Niedawno Rubikowie wylądowali w kraju. Dawno nie było ich w Warszawie. - I wylądowaliśmy bezpiecznie. Ala, cieszysz się? Hela, cieszysz się? - celebrytka pytała podekscytowana swoje córki, które odpowiedziały twierdząco. W czasie, gdy małżonkowie załatwiają sprawy, znalazł się także czas na odpoczynek. Agata zabrała młodszą z córek do fryzjera, by obie mogły się zrelaksować. Influencerka postanowiła odmienić swój wygląd, ale czekała na to cały rok, twierdząc, że nie zaufałaby innemu fryzjerowi. - I stało się, po ponad roku idziemy do fryzjera! (...) Ja się oddam w ręce mistrzyni i niech robi co chce - zapowiedziała na Instastories Agata Rubik.

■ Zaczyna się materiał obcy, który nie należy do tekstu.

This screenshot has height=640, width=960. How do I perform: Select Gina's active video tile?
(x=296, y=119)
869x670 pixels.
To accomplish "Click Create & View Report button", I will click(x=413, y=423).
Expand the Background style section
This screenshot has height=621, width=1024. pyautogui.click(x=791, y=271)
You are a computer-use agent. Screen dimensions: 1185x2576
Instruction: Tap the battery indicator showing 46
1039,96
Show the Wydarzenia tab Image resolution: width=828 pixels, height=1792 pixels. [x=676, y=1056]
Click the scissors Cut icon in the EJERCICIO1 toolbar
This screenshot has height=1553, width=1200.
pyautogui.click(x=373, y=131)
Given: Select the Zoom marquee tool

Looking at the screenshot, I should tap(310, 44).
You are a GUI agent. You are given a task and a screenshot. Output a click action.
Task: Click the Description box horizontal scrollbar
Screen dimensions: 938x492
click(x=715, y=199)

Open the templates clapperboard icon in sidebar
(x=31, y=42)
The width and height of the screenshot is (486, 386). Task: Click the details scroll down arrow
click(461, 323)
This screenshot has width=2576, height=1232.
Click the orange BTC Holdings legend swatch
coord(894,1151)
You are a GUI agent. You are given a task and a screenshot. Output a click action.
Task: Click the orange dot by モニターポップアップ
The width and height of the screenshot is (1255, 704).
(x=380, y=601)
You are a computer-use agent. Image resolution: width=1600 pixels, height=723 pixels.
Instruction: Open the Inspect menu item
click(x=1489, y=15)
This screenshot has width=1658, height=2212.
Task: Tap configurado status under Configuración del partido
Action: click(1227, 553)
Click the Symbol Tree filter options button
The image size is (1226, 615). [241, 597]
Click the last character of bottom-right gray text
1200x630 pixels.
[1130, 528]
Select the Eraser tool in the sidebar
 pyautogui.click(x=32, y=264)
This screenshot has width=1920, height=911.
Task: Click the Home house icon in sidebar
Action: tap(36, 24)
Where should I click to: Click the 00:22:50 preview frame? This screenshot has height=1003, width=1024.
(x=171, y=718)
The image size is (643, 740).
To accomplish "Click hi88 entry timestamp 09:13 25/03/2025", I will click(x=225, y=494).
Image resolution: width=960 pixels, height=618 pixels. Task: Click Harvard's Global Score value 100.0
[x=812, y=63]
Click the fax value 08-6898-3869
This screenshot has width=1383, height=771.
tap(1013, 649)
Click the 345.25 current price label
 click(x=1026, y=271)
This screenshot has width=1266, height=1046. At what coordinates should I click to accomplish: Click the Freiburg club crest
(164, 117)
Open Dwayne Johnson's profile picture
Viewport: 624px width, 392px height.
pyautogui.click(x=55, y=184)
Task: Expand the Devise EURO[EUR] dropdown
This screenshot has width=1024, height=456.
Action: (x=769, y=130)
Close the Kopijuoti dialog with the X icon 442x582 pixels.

No i jest. Nowa fryzura. Włosy trochę krótsze, pocieniowane. Nie wyobrażałam sobie oddać się w czyjeś inne ręce niż Marty
- opowiedziała o metamorfozie celebrytka. Widać, że kolor został odświeżony, a gwiazda doskonale czuje się w krótszych włosach. W naszej galerii zobaczycie, jak teraz wygląda żona znanego kompozytora.
Rodzina Rubików pojawiła się w Warszawie, gdzie na razie załatwiają sprawy oraz cieszą się powrotem ojczyzny. Agata zadbała nie tylko o interesy, ale także swoje ciało - poszła do fryzjera oraz na zabiegi kosmetyczne. Okazuje się, że przez dwa tygodnie Rubikowie będą mieszkać w hotelu z dwoma pokojami i łazienką. Małżonkowie musieli szukać zakwaterowania, gdyż nie mogli zamieszkać w swojej willi na warszawskim Wilanowie. Dlaczego? Odpowiedź jest prosta - na co dzień wynajmują posiadłość, a w lipcu kończy się umowa najmu - o czym w kwietniu informowała na Instagramie Agata. Po tym okresie para planuje sprzedać nieruchomość. "Bo cokolwiek się nie stanie - czujemy, że etap domu mamy aktualnie za sobą" - wyjaśniła obserwatorom celebrytka.